### Document segment

Barney Reed vs. James Guo
A deep breath from the crowd and the second semi-final hits the court.  Here though there is no seven game drama and no sudden shifting of momentum.  Penholder James Guo is in control of the action from the beginning.  As with many penholders there is a real discrepancy in his forehand and backhand wings, but Barney cannot manage to find that awkward backhand pull-down block very often.  As sometimes happens when things are going badly, everything seems to be against you!  Barney protests the choice of ball color late in the match, but I don’t think it was determinative of the outcome.  James dominates the match and advances to the Finals, 6,9,6,-5,6.  A great ‘around the net post winner’ to end Game 2 was the highlight of the match.

### Provided information
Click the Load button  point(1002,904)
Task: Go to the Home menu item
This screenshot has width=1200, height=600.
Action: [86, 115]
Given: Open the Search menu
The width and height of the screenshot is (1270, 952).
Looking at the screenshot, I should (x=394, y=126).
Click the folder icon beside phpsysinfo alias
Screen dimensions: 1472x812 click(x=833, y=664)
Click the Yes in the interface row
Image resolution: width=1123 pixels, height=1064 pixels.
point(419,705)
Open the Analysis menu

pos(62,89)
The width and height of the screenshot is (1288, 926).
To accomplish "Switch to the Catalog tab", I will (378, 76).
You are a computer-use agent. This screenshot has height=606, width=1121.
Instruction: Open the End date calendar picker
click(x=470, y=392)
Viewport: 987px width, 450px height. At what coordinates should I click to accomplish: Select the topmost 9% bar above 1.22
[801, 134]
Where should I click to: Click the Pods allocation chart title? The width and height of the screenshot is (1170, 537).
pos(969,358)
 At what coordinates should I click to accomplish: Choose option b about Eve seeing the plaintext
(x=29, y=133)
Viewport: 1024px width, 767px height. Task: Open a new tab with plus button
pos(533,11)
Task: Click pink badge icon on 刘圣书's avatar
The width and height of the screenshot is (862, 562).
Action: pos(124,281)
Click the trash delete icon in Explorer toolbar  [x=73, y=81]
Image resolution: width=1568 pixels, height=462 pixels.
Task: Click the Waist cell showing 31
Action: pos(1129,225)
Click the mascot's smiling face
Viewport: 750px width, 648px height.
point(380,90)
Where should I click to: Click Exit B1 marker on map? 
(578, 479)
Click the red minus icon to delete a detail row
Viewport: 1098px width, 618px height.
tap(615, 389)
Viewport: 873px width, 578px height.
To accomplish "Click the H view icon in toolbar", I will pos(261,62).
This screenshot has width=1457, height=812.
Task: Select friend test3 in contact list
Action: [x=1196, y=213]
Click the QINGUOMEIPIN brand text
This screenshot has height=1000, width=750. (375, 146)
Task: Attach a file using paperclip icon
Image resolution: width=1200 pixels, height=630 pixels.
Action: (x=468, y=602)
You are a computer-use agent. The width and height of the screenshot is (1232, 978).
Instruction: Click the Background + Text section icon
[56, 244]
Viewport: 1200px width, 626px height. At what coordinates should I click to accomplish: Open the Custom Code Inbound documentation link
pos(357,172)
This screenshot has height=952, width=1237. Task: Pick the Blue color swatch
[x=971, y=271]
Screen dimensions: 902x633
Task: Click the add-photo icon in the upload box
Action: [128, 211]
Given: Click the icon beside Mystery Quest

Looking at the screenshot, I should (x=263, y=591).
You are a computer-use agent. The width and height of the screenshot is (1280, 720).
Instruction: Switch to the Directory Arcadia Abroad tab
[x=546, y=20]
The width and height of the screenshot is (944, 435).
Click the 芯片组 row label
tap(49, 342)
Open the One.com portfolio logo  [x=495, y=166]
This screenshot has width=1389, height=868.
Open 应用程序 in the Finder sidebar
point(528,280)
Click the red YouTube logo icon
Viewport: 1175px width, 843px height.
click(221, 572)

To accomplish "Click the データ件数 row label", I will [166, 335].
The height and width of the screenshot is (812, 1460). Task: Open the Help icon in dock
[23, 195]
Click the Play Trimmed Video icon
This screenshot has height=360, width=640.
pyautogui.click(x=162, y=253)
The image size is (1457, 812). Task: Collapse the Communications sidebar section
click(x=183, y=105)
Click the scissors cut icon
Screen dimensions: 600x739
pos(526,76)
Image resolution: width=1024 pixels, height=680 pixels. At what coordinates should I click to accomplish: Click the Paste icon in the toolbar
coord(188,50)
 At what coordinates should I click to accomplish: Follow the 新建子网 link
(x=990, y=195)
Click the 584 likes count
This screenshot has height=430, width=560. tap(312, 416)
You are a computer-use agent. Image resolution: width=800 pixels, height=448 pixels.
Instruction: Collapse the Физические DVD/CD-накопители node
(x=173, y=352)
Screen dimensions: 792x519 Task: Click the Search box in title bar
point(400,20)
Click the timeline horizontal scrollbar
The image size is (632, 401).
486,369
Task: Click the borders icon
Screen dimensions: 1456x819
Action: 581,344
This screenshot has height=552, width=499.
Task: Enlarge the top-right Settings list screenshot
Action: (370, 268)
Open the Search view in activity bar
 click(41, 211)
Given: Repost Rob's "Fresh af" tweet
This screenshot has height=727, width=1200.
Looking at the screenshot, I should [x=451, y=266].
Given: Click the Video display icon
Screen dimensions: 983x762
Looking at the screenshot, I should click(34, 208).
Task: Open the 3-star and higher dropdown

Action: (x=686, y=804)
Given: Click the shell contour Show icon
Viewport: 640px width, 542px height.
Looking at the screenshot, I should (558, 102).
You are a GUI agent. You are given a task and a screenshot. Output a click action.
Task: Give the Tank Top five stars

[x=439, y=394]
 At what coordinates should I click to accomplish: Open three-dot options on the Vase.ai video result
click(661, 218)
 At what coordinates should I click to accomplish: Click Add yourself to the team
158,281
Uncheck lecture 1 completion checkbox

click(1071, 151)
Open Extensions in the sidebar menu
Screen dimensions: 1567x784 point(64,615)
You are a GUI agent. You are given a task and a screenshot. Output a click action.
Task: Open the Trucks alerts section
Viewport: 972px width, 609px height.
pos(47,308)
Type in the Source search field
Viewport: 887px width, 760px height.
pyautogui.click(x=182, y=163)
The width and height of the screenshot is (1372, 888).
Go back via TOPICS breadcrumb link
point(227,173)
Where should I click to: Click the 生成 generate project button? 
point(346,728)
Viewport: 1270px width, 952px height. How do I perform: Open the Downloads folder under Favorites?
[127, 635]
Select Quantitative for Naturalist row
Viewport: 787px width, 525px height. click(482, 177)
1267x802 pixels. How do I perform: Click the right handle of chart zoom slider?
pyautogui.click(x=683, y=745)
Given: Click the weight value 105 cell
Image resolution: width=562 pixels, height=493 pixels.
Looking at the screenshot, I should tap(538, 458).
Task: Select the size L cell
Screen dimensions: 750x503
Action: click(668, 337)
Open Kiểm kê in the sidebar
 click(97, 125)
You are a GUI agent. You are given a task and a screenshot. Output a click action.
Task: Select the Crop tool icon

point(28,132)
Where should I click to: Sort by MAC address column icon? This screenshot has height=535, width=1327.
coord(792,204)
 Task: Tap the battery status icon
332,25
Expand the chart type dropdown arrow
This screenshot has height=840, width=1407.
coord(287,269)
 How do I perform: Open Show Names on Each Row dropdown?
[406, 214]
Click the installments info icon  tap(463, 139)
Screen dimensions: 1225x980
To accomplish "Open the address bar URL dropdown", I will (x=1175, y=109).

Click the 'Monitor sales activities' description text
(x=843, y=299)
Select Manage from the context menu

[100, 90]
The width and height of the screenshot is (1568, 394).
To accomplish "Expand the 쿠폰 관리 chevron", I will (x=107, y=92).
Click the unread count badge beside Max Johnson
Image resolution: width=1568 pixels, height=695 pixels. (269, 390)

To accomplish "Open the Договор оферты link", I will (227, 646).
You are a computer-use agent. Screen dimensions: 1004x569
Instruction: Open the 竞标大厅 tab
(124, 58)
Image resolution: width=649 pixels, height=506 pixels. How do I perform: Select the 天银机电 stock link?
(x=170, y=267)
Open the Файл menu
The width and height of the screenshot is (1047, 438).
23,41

### What is being asked
According to the match report, what was the highlight of the match?

### Answer
A great "around the net post winner" to end Game 2.